» What to work on:
Find the line that contains "Image resolution: width=600". Copy it and every line after it to the end of the material below, exactly, with no pictures.

#####

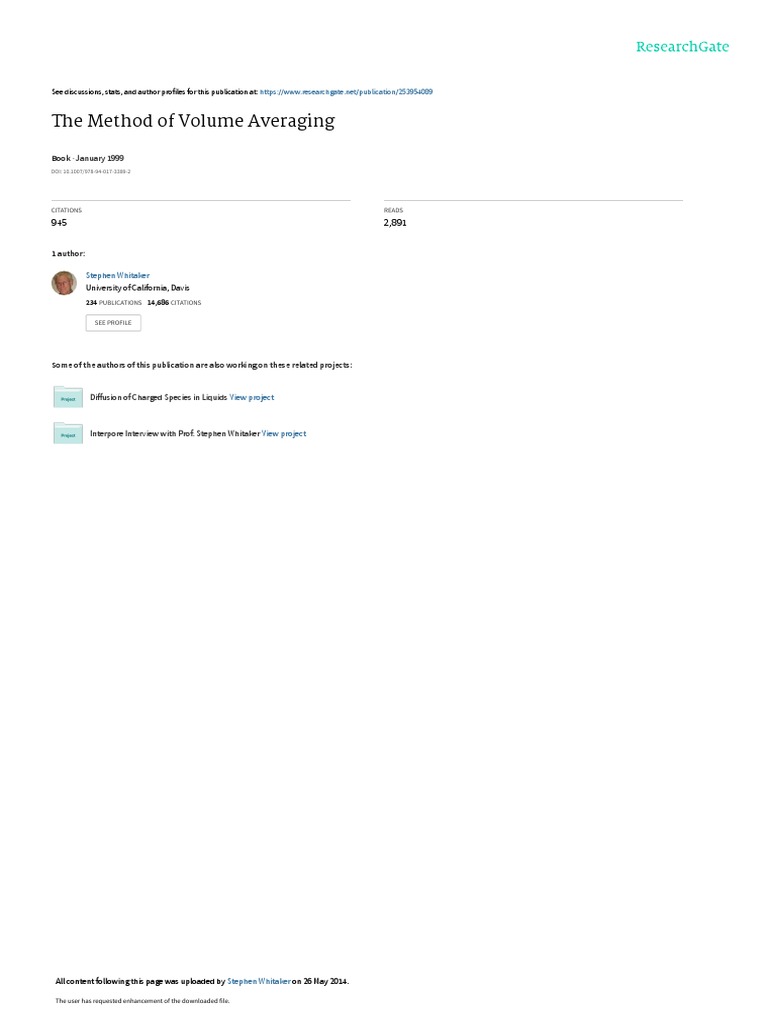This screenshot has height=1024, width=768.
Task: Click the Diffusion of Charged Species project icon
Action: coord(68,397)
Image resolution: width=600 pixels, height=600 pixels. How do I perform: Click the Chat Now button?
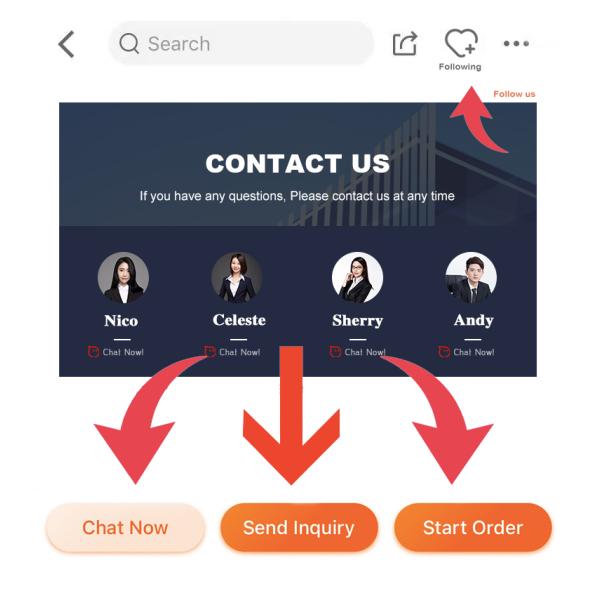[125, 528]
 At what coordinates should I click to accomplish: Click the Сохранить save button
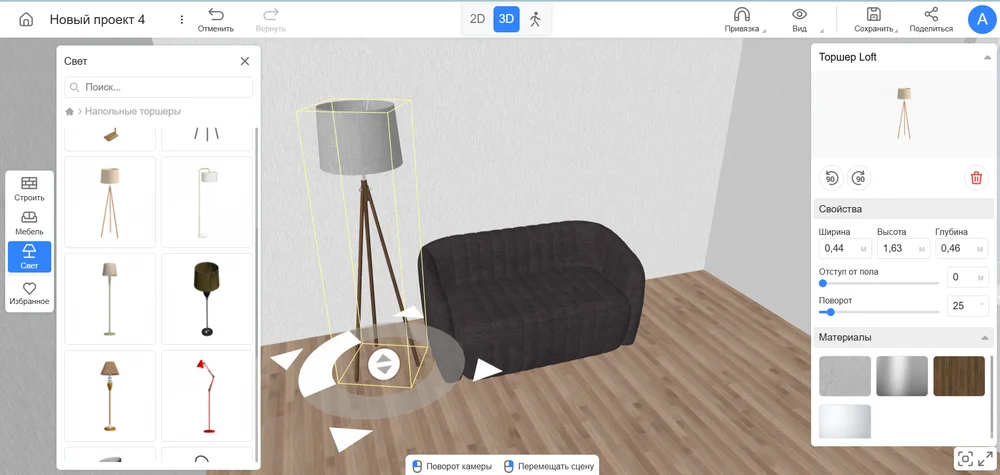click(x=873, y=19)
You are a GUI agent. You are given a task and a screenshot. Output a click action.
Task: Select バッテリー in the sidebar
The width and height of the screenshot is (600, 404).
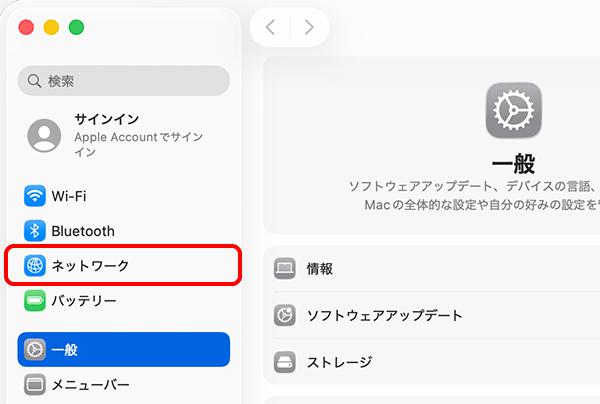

#####

» Solution to the exercise:
Image resolution: width=600 pixels, height=600 pixels. How do I perform: Click the Chat Now button?
[125, 528]
 At what coordinates should I click to accomplish: Click the Сохранить save button
click(x=873, y=19)
You are a GUI agent. You are given a task and a screenshot. Output a click action.
Task: Select バッテリー in the sidebar
The width and height of the screenshot is (600, 404).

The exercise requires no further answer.